In my own personal practice, I do not work with angels, demons, patrons, gods, goddesses, spirits of the deceased, and have no idea what a tutelary spirit or head spirit is (although I did consult google briefly before this post, but… it wasn’t clearly defined in what I found).

What I do work with is energy.  I work with (and revere) elemental energies, and I work with what I see as the core energy that is within everyone and everything, which I refer to as the “energies of creation, evolution, and balance”.

I also acknowledge 1) the existence of spirits of the deceased that occasionally linger or stay behind for some reason, and 2) Fae.

With the spirits of the deceased, I do not work with them.  I do not want to work with them and feel that it is not a part of my wheelhouse.  That’s not to say that I haven’t had experiences, but these are acknowledged and not explored.  I have no interest in delving into that area of things, regardless of if I have potential ability to do so.

Concerning the Fae… It is much the same, but with a feeling of kinship and gratitude.  I am familiar with liminal spaces, especially those that are very much connected to raw nature.  I enjoy them immensely and feel very, very much at home within them.

In these spaces, there are Fae energies present and these are welcome in that sense of kinship and gratitude that I’ve mentioned, but I do not work with them in my practice or my spellcraft.  For me, it is much the same as why I don’t work with animals in my practice and spellcraft.  They are living entities with free will, their own motivations, and their own choices to make.  I would never push my will upon them in that way, even if they stepped forward to volunteer for it.  It just doesn’t feel right.


Gender, Identity, and Paganism

This week’s question from the Pagan Perspective YouTube channel is about gender, as well as how gender factors into your pagan practice and beliefs.


Topic for the Week of 10/7: 

Part 1 from Jack Place:Your thoughts on transgender people and the difference between bio sex and mental sex.

Honestly?  I don’t really care.  I’m Pansexual and see people, not gender.  My only issue is when it comes to pronouns.  I really hate the whole pronoun thing, because there is so much room for confusion, mistake, and accidental offense.

Part 2 from MintyDandyDannie: Supposing that there is a third gender as many believe and feel, how would you react? Would it still fit in with your current beliefs? Or would it create a need for movement? How do you feel about the concept of a third gender that is not related to male or female in any way?

For this part of this week’s question, I think need to start out by explaining why the second part of the question is phrased as it is, and why it would even matter.

In many pagan practices (such as Wicca, for example), there is worship of the God and Goddess.  This includes mythos that follows the wheel of the year where the goddess and god are intertwined from conception to birth to growth, to adulthood and conception again, rinse and repeat.  In these religions, adding in a third gender could, I suppose, upset the balance.

Obviously, as I’ve mentioned this before, this is not my path.  My path deals with nature, the elements, and the energies of creation, evolution, and balance.

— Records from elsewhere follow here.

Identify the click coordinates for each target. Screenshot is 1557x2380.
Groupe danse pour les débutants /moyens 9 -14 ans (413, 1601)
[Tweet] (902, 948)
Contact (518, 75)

There is no deity.

Yes, there is a yin and yang to the balance of all things, but although it is often “classified” as masculine and feminine, it has nothing to do with gender.  Those terms are used for in discussion of these energies more due to “stereotypical stereotypes” than accuracy. (And, isn’t that one hell of a term?)  All people and all things have both the “masculine” and “feminine” energy within them.  The terms are archaic, and yet it is because they are archaic that they are universally understood when used… and thus continue to be used.

In my tarot practice (both in reading and teaching), as well as my practice as a whole, I have moved to using the terms “projective” and “receptive” (or yin/yang depending on the situation and usage).  I think this better expresses my perceptions without confusing things with the mention of gender.   If there was a third gender?  That gender would also have projective and receptive energies within them, just as everyone and everything else does.  Therefore, it would really have no effect at all on  my beliefs or practice.